At first, I thought: Easy, let $L\in NP^A$ s.t. $A\in NP\cap co-NP$. Let $M_L$, an $NDTM$ to decide $L$ and $M_A$, an $NDTM$ to decide $A$. Then, we could create a new $NDTM$, $M$ which acts the same as $M_L$, but instead of calling the oracle, it simulates $M_A$ on the oracle's input.

That is wrong as far as I understand; We can't simulate an $NDTM$ that way since $M_A$ may have some computation paths which rejects and some which accepts and we wouldn't know how to act.

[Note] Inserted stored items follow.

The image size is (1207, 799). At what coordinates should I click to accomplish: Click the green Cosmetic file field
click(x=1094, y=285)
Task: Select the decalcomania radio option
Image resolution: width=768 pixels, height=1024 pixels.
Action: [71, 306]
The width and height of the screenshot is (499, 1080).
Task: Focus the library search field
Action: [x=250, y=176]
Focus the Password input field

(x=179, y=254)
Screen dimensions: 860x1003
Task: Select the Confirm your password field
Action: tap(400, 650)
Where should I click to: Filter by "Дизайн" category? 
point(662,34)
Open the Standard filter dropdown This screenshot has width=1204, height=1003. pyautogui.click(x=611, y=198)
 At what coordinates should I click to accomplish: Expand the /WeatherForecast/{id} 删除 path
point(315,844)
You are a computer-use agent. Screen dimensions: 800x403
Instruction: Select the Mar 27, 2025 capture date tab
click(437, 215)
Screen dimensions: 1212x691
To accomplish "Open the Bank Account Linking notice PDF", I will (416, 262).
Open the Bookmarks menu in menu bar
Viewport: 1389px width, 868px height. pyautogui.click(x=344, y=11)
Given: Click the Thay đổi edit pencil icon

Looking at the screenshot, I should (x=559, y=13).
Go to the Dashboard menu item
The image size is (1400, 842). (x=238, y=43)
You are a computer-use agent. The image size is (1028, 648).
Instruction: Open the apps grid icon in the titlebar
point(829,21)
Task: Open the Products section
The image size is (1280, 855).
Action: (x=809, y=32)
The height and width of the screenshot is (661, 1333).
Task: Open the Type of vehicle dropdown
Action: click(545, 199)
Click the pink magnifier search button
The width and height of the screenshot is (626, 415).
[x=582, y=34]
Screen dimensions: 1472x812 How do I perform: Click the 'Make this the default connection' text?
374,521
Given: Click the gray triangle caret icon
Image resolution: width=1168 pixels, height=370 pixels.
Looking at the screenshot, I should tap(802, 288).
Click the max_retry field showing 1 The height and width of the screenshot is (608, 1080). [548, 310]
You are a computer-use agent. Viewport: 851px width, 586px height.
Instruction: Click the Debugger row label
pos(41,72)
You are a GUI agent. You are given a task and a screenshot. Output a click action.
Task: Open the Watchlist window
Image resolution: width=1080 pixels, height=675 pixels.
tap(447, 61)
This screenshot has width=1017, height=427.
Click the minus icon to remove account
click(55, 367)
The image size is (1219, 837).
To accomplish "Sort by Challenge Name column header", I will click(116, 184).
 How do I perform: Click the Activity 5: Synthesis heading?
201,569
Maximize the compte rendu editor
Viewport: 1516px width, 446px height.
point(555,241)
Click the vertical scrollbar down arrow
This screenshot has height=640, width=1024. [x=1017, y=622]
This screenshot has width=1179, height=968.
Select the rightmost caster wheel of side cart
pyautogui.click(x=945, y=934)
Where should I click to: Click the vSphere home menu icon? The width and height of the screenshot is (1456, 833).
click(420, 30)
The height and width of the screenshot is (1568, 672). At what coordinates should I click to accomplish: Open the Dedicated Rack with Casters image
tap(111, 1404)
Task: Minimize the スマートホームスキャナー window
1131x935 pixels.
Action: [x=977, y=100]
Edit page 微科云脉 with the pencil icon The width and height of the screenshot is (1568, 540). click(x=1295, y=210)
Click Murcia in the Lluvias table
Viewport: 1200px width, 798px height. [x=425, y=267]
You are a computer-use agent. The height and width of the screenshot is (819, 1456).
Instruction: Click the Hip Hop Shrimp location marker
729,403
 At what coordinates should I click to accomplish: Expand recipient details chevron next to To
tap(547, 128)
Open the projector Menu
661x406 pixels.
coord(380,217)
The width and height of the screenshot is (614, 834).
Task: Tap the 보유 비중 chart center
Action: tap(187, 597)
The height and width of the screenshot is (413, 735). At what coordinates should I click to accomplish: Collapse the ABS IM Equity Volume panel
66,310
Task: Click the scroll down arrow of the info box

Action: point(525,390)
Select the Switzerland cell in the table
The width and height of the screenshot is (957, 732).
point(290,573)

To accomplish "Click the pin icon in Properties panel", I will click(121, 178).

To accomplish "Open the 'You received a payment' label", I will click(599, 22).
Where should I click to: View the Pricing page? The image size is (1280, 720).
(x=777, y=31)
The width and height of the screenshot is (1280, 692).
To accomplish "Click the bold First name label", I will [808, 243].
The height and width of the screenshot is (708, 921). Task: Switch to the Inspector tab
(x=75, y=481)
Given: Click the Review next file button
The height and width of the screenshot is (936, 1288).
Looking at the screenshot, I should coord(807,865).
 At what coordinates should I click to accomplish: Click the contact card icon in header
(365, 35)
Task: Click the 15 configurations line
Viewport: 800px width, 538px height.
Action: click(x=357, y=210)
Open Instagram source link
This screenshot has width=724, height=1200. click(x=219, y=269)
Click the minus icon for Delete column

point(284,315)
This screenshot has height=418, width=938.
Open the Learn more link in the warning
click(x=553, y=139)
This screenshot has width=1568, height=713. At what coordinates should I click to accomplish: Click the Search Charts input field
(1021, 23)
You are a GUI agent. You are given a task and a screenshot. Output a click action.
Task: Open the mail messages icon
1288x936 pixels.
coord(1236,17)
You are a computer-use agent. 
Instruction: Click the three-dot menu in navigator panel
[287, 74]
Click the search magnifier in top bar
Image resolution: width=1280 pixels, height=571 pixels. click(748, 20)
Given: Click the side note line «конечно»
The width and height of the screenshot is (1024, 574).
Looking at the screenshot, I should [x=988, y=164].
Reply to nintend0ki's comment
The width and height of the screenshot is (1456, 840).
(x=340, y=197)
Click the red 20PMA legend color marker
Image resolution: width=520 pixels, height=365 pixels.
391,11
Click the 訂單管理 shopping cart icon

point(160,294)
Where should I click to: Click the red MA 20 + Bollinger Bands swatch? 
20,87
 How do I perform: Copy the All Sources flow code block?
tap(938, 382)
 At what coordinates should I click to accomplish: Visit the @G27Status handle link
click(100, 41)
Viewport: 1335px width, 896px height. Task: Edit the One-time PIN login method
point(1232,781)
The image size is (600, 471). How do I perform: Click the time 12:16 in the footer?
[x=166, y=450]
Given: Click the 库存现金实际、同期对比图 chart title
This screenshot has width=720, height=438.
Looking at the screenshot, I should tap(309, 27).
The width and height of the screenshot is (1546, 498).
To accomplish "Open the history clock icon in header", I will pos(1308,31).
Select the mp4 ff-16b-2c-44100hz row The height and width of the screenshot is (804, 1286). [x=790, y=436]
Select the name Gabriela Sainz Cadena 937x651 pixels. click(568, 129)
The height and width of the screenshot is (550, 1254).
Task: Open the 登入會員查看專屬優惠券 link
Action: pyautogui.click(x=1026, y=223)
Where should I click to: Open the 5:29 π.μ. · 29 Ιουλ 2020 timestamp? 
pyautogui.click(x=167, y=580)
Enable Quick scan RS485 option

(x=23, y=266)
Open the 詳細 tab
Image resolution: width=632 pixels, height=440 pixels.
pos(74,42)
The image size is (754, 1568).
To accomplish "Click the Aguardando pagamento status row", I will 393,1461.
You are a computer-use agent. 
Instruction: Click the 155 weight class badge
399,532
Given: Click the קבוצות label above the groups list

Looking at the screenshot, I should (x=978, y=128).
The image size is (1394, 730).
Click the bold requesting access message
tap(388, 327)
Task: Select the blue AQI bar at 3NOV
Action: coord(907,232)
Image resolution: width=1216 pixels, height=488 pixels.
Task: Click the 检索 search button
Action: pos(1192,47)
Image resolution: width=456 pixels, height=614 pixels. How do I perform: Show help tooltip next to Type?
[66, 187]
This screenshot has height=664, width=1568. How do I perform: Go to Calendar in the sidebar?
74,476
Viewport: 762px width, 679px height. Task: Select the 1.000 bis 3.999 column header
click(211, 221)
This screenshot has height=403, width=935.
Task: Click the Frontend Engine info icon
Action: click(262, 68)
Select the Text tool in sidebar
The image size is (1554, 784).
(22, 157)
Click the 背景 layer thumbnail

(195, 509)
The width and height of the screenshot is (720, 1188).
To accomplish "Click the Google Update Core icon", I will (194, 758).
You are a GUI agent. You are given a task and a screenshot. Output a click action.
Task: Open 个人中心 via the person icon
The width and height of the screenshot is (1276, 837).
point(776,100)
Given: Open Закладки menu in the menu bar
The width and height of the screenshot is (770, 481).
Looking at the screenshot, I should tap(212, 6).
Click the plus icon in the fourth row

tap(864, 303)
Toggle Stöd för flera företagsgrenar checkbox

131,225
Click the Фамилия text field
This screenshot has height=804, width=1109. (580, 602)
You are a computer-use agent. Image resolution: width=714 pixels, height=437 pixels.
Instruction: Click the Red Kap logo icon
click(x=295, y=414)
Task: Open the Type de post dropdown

• Use the other part of your assumption on $A$ too. ​ ​ – user12859 May 28 '17 at 11:29
• @RickyDemer, I guess you're referring to the fact that $A$ is also in $co-NP$. In other words, $A^c\in NP$ and so, it has it's own $TM$. I tried to think of some ways using both $M_A$ and $M_{A^c}$ (i.e. simulating them together) but couldn't figure it out. – Covvar May 28 '17 at 11:36
Since $A \in \mathsf{NP} \cap \mathsf{coNP}$, there is a witness both for $x \in A$ and for $x \notin A$. An NP machine which wishes to (non-deterministically) find out whether $x \in A$ or not can guess the answer ($x \in A$ or $x \notin A$) and then verify it using a witness.